→ Problem details
Lines from the top of the listing down to the one with "You are a computer-use agent. Viewport: 1024px", inclusive, are to be copied exactly.
─── Dataset excerpts ───
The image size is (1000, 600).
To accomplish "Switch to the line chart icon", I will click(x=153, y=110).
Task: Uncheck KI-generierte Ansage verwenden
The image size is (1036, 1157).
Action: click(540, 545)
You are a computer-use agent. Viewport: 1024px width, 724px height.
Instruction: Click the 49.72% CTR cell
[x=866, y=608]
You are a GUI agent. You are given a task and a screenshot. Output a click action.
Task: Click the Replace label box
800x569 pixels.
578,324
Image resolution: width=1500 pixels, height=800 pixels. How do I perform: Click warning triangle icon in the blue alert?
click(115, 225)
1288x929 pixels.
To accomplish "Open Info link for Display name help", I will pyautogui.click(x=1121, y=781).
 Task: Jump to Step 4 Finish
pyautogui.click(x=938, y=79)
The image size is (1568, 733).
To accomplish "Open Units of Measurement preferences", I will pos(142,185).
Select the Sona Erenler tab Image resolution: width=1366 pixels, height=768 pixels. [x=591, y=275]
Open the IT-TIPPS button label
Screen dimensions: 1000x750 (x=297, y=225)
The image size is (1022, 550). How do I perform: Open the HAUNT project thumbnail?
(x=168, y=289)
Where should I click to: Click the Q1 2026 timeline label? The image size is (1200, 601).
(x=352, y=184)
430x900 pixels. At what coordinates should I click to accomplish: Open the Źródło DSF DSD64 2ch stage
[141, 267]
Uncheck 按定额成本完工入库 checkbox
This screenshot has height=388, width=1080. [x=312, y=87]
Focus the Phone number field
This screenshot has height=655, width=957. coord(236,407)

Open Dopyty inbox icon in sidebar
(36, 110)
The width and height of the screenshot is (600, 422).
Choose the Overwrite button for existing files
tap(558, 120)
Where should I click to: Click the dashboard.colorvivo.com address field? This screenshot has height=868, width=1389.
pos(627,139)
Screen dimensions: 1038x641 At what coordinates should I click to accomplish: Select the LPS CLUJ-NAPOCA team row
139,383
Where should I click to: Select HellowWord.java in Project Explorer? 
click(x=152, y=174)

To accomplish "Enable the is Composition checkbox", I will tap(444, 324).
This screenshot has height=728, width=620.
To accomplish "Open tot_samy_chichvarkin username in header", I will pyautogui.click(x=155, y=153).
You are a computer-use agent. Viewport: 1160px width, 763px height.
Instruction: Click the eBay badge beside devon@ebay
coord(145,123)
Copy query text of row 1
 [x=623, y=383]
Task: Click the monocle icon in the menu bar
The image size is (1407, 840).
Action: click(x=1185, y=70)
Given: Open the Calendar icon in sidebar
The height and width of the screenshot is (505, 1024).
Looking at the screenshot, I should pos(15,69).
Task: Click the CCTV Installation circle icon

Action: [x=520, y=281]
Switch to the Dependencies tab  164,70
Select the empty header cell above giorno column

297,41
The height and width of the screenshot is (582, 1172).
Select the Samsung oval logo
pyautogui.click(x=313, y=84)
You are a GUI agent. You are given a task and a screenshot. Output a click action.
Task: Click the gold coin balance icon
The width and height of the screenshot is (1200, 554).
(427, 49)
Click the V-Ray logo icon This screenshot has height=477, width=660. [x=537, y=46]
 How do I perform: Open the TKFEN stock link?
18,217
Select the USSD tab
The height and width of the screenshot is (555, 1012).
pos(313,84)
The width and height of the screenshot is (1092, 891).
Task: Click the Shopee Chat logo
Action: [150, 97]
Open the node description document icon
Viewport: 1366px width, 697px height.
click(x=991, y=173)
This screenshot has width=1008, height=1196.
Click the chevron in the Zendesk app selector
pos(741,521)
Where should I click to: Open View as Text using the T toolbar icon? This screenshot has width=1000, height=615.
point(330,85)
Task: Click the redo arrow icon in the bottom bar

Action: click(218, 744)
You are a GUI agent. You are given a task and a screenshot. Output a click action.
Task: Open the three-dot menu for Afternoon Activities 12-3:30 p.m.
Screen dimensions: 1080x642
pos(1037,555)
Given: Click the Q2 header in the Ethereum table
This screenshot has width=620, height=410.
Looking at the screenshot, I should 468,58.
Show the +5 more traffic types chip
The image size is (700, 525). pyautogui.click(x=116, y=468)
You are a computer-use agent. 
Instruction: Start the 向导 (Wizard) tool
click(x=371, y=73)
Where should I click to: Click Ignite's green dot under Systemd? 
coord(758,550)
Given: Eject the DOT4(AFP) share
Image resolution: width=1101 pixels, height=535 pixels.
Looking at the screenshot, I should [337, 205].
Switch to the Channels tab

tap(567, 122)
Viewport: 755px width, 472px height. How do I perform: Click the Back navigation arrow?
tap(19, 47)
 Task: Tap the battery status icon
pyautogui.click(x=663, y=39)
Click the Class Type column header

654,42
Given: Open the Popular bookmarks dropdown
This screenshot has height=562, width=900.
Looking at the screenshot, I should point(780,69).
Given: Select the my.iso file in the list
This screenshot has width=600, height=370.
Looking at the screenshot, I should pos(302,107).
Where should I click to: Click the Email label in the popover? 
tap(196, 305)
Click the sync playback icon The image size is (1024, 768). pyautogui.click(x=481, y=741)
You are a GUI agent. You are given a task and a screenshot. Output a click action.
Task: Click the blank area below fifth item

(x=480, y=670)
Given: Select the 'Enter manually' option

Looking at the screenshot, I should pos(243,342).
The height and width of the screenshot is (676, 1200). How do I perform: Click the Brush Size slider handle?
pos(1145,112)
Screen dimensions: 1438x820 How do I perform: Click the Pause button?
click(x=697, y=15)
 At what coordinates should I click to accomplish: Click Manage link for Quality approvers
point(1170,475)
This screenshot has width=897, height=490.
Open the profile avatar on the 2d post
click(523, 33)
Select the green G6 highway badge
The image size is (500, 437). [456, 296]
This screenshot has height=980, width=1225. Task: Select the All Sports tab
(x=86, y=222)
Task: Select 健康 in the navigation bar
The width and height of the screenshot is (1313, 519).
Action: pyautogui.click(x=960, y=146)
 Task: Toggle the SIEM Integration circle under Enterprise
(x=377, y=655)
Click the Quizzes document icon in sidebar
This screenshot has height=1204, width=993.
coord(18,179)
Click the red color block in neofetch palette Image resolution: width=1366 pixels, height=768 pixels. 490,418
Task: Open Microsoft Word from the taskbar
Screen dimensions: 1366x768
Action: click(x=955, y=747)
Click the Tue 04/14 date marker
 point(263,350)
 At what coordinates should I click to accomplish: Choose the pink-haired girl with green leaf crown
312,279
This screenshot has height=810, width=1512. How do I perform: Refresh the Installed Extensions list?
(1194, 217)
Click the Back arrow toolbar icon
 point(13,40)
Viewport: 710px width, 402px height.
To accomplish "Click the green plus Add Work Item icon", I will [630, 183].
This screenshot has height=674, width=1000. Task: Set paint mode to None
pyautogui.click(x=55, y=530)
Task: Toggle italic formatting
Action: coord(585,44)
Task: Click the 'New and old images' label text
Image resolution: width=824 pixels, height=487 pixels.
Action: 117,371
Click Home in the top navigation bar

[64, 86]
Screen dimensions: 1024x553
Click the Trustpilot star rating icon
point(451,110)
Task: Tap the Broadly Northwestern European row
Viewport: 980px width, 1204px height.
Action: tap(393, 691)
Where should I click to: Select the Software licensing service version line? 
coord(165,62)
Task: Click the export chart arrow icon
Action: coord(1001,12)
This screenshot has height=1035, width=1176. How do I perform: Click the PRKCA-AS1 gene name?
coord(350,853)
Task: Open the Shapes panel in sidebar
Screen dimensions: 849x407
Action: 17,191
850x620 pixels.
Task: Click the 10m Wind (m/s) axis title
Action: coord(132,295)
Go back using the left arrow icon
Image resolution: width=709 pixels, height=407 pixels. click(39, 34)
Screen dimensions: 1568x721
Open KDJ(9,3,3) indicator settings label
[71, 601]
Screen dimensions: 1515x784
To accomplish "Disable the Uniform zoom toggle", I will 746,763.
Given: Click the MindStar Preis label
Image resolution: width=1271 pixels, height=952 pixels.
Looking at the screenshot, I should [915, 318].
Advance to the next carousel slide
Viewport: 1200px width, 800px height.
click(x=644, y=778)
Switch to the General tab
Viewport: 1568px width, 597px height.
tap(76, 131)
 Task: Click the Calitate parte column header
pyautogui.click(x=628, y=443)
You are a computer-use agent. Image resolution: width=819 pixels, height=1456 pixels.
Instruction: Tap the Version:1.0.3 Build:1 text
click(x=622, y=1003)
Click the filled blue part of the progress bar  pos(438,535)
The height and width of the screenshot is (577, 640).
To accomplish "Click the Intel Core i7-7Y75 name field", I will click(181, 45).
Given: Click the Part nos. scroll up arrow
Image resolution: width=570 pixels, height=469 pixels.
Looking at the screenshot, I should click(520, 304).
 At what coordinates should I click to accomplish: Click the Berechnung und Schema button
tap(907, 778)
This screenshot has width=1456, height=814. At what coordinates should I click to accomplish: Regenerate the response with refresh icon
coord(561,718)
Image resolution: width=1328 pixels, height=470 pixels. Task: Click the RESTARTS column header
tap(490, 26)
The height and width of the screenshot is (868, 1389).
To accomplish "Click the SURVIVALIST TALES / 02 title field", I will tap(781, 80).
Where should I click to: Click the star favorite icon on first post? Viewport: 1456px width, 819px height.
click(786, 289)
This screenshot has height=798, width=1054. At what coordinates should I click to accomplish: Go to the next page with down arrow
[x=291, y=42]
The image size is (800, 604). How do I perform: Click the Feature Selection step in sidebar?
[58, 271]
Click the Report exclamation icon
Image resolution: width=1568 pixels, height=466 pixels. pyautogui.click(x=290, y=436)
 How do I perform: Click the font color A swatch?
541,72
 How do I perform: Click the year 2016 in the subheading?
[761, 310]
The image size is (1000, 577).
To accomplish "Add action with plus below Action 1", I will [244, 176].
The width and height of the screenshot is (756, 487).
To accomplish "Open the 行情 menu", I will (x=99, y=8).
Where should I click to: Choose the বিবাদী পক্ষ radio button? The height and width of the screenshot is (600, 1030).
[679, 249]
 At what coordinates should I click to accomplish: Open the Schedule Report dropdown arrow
───
→ Result of the task
The image size is (1000, 600).
To accomplish "Switch to the line chart icon", I will click(x=153, y=110).
Task: Uncheck KI-generierte Ansage verwenden
The image size is (1036, 1157).
Action: click(540, 545)
You are a computer-use agent. Viewport: 1024px width, 724px height.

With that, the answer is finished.